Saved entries
☆ ☆ ☆ ☆ ☆

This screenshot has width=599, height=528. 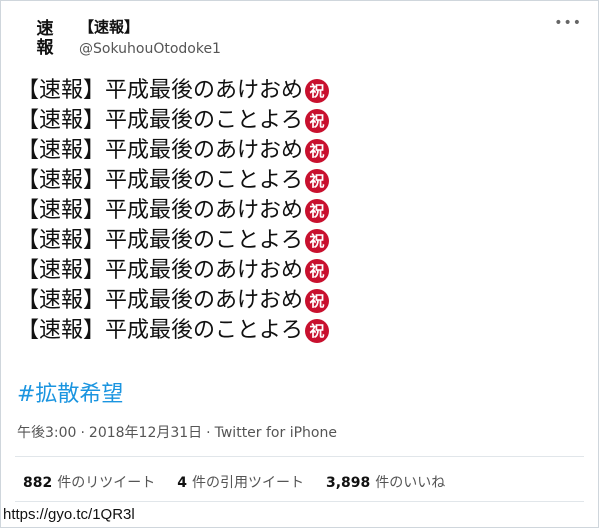 I want to click on quotes-stat: 4 件の引用ツイート, so click(x=240, y=482).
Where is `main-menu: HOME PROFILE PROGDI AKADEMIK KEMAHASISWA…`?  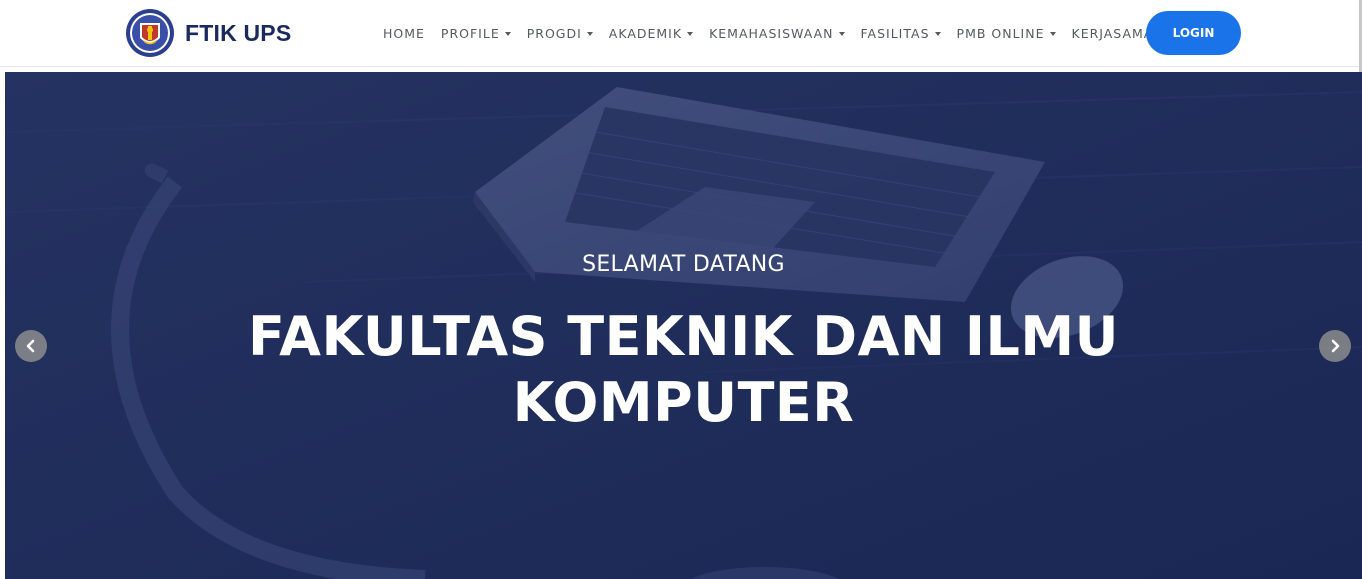
main-menu: HOME PROFILE PROGDI AKADEMIK KEMAHASISWA… is located at coordinates (768, 34).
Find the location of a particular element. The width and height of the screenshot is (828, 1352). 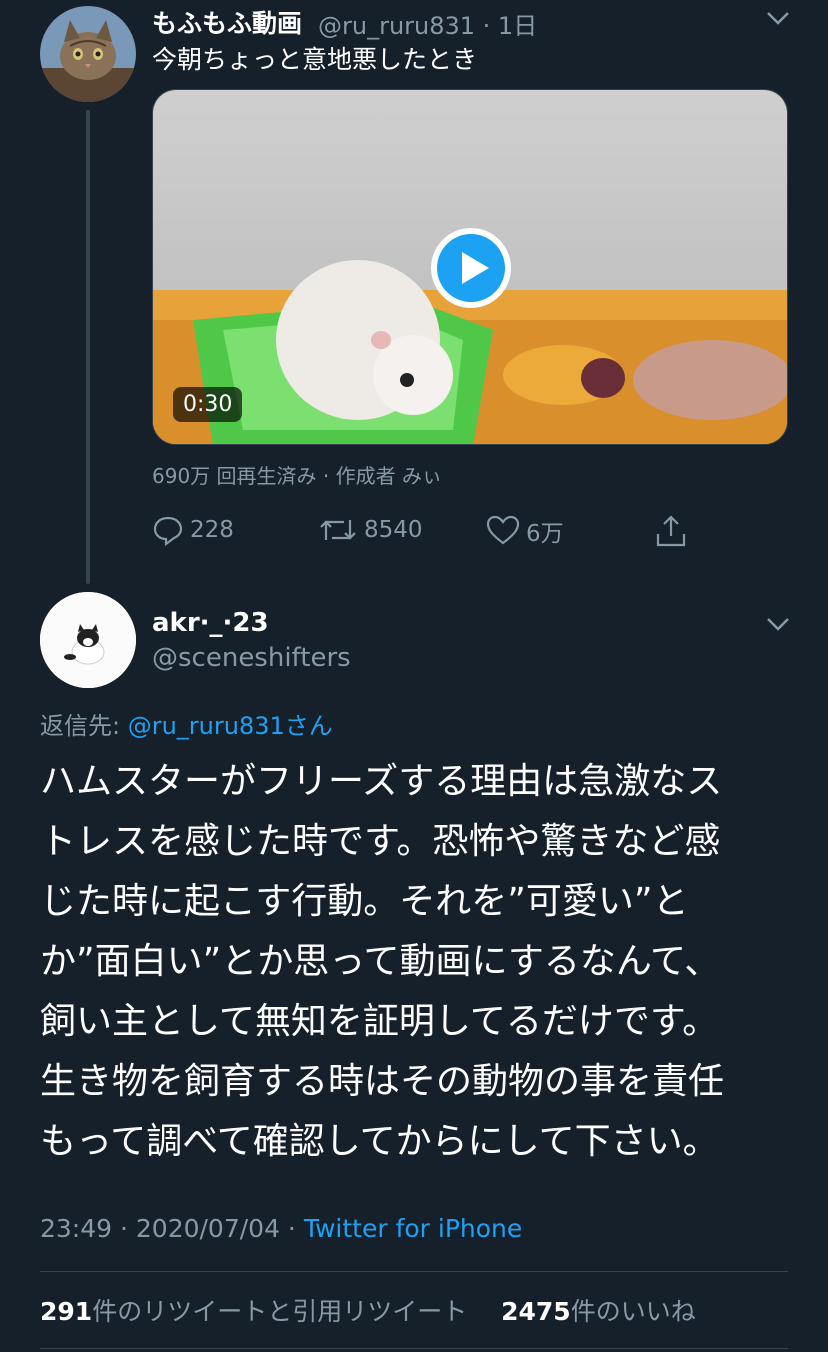

engagement-stats: 291件のリツイートと引用リツイート 2475件のいいね is located at coordinates (368, 1310).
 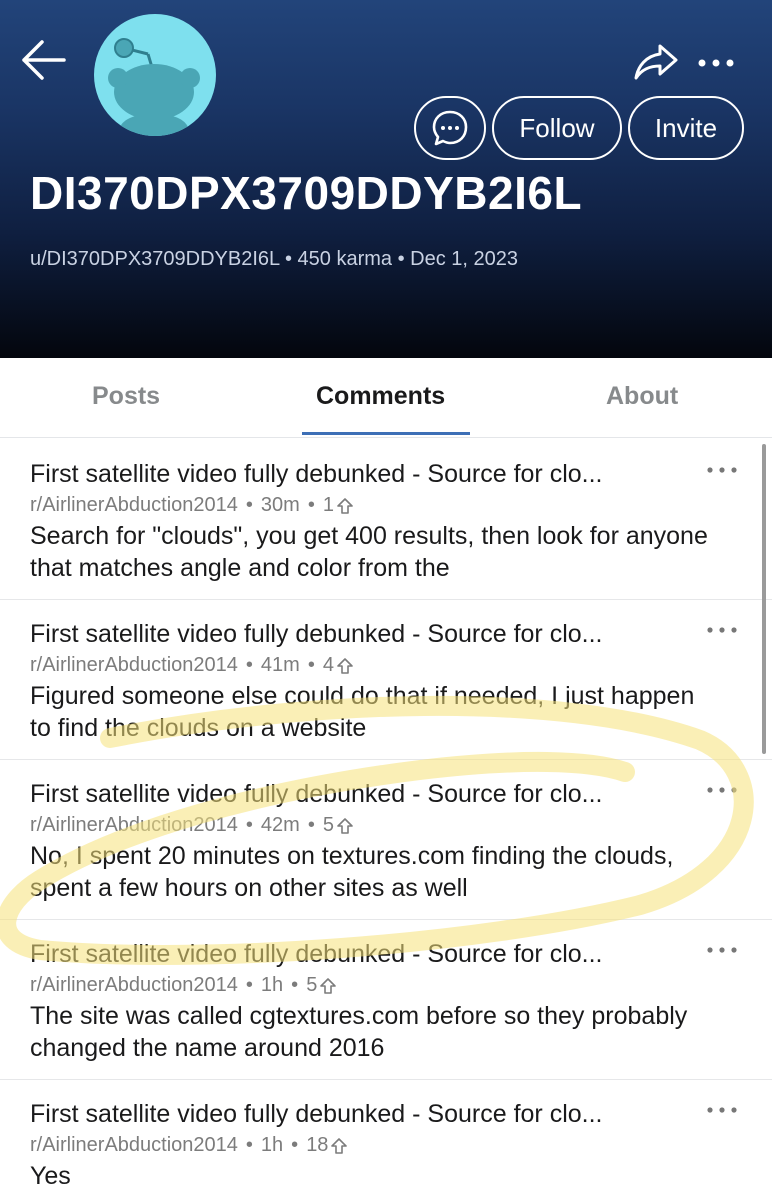 What do you see at coordinates (380, 396) in the screenshot?
I see `tab-comments: Comments` at bounding box center [380, 396].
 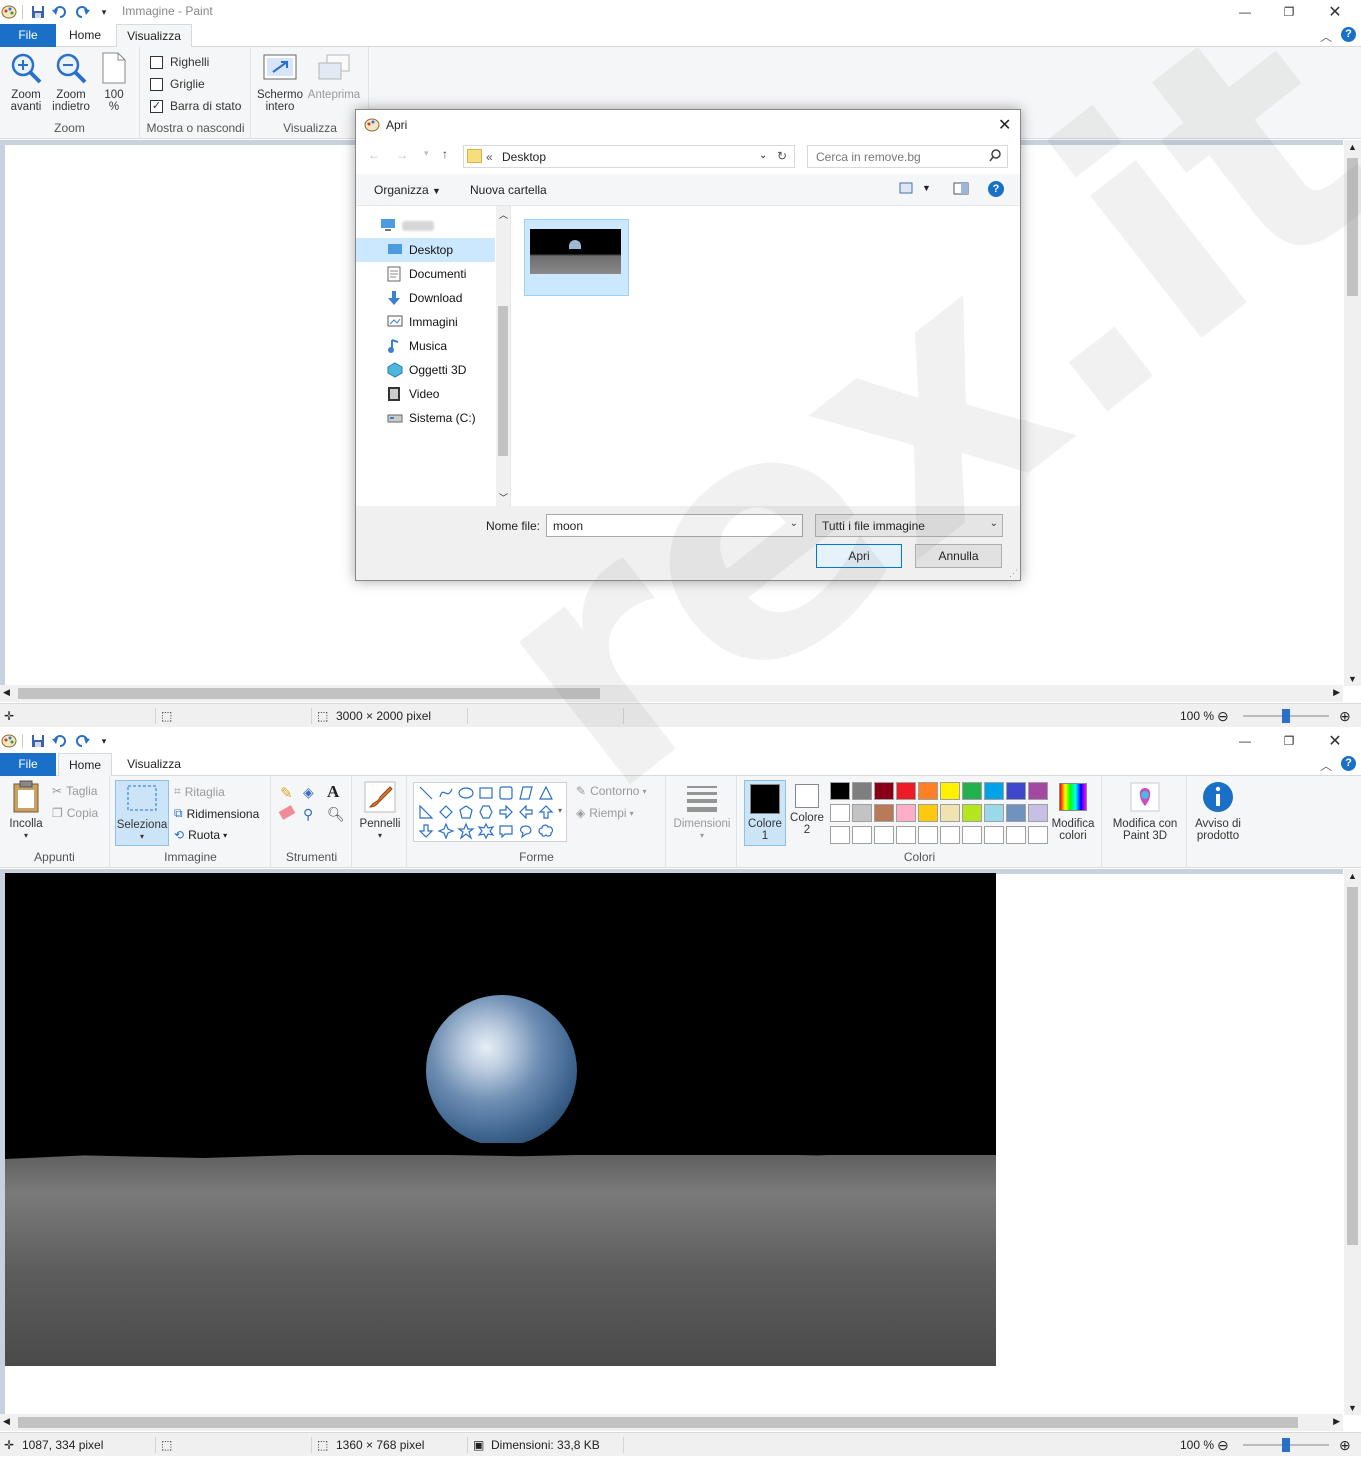 What do you see at coordinates (402, 155) in the screenshot?
I see `forward-icon: →` at bounding box center [402, 155].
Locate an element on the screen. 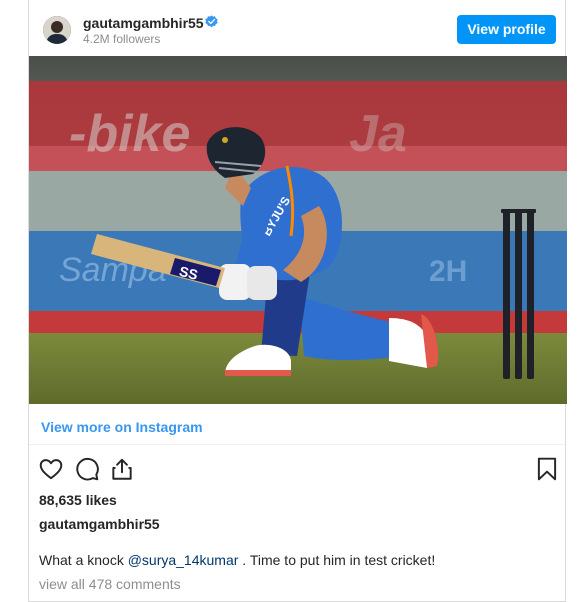  caption-mention-link: @surya_14kumar is located at coordinates (184, 560).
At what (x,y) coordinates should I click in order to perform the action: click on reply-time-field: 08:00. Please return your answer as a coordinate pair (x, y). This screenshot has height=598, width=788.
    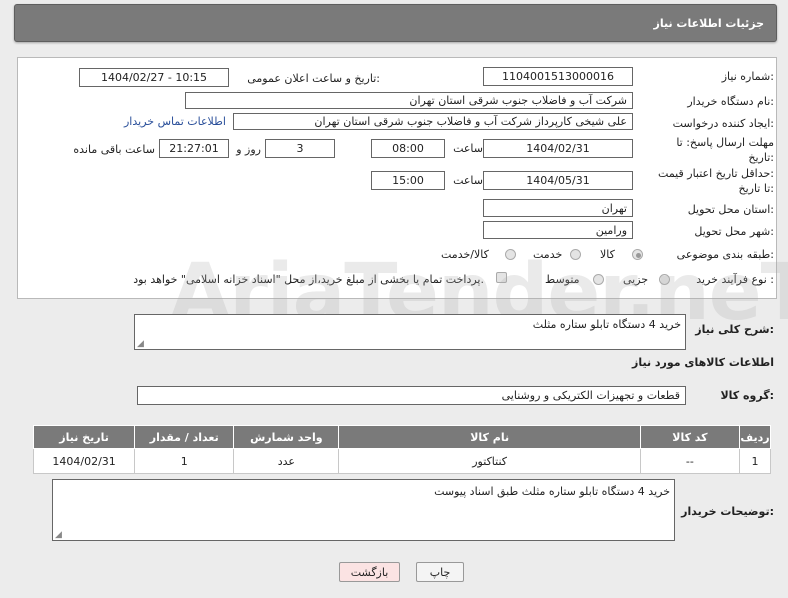
    Looking at the image, I should click on (408, 148).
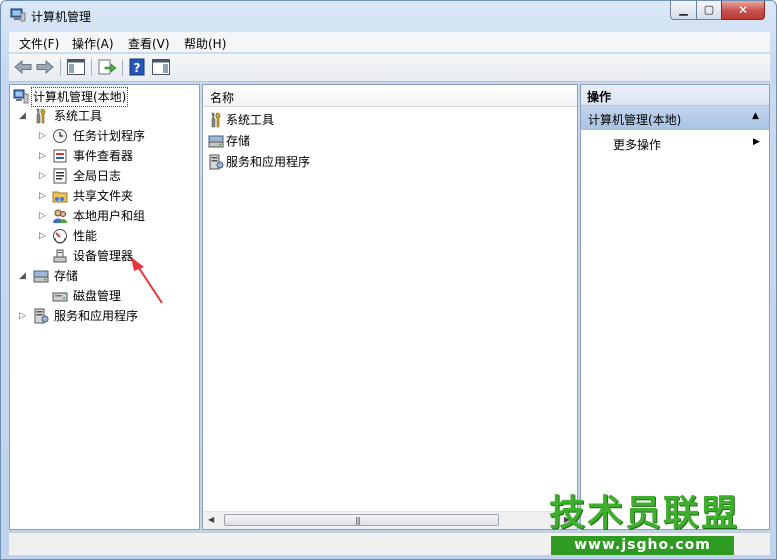  What do you see at coordinates (60, 197) in the screenshot?
I see `shared-folder-icon` at bounding box center [60, 197].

☆ ☆ ☆ ☆ ☆

_To do_: Write out again the part of the items that opens with the line containing "At what (x,y)" and runs through the end of the items, swapping "coordinate pair" for "pair of numbers" and keeping everything else the same. Leave the pictures out of your answer.

_Task answer_:
At what (x,y) coordinates should I click in order to perform the action: click on reply-time-field: 08:00. Please return your answer as a pair of numbers (x, y). This screenshot has height=598, width=788.
    Looking at the image, I should click on (408, 148).
  What do you see at coordinates (60, 197) in the screenshot?
I see `shared-folder-icon` at bounding box center [60, 197].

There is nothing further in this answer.